» **Consigne A**:
Recopiez à l'identique le passage de l'article sur les frappes américaines au Yémen, en commençant à « Les avions et » et en terminant à « des officiels yéménites. ».
» **Consigne B**:
Poursuivez l'article consacré aux frappes aériennes américaines contre Al-Qaida au Yémen à partir de sa dernière phrase.

» **Extrait fourni**:
---------------
Le destroyer américain « USS Cole », en janvier. | HANDOUT / AFP

Les Etats-Unis ont mené, entre jeudi 2 et lundi 6 mars, plus de 40 frappes aériennes contre Al-Qaida dans la péninsule Arabique (AQPA), la branche de l’organisation au Yémen. Il s’agit de la plus intense série de bombardements depuis le début de l’intervention américaine dans ce pays, en 2002, marquant un net infléchissement opéré par l’administration Trump en matière de lutte contre le terrorisme. Un récent rapport de l’ONU y dénombrait trente raids pour l’ensemble de l’année 2016.

Les avions et drones américains ont mené la moitié de ces attaques jeudi, dans un triangle de territoire reculé : des collines du sud du Yémen, où AQPA est profondément ancré, à la jonction des provinces de Chabwa, d’Abyane et de Baïda. Le Pentagone dit avoir ciblé des militants armés, des équipements et des infrastructures, des positions de combat et de l’armement lourd. Des sources tribales locales ont affirmé que des civils avaient été blessés – pour l’heure peu nombreux. Malgré ces frappes, les djihadistes ont mené deux attaques dimanche, tuant 11 soldats yéménites à Chaqra, sur la côte d’Abyane, et dans la province orientale de l’Hadramaout, selon des officiels yéménites.
---------------
» **Données disponibles**:
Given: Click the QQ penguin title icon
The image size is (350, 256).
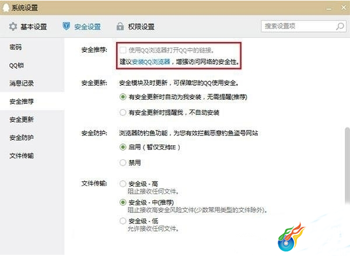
---------------
» **Résultat final A**:
Les avions et drones américains ont mené la moitié de ces attaques jeudi, dans un triangle de territoire reculé : des collines du sud du Yémen, où AQPA est profondément ancré, à la jonction des provinces de Chabwa, d’Abyane et de Baïda. Le Pentagone dit avoir ciblé des militants armés, des équipements et des infrastructures, des positions de combat et de l’armement lourd. Des sources tribales locales ont affirmé que des civils avaient été blessés – pour l’heure peu nombreux. Malgré ces frappes, les djihadistes ont mené deux attaques dimanche, tuant 11 soldats yéménites à Chaqra, sur la côte d’Abyane, et dans la province orientale de l’Hadramaout, selon des officiels yéménites.

» **Résultat final B**:
Lundi, AQPA affirmait également avoir repoussé, au premier jour de l’opération, un débarquement de soldats américains sur la côte d’Abyane. Le Pentagone a nié avoir engagé des troupes au sol. Il précise que ces opérations aériennes avaient été autorisées par la Maison Blanche en même temps que le raid mené le 29 janvier par un commando des Navy Seals – le premier au sol depuis 2014. Cette opération avait abouti à la mort d’un soldat américain et de vingt-cinq Yéménites, dont dix femmes et enfants, dans un village de cette zone. Les renseignements collectés par les soldats, encore à l’étude, ne sont pas à l’origine des frappes aériennes, selon le Pentagone.

Le gouvernement yéménite, qui avait critiqué le raid de janvier, a été informé de ces frappes, ont précisé les autorités américaines. Vendredi, un officiel yéménite a cependant affirmé, de façon anonyme, que les objectifs exacts de cette campagne demeuraient obscurs, précisant qu’elle était menée « sans limite de temps ».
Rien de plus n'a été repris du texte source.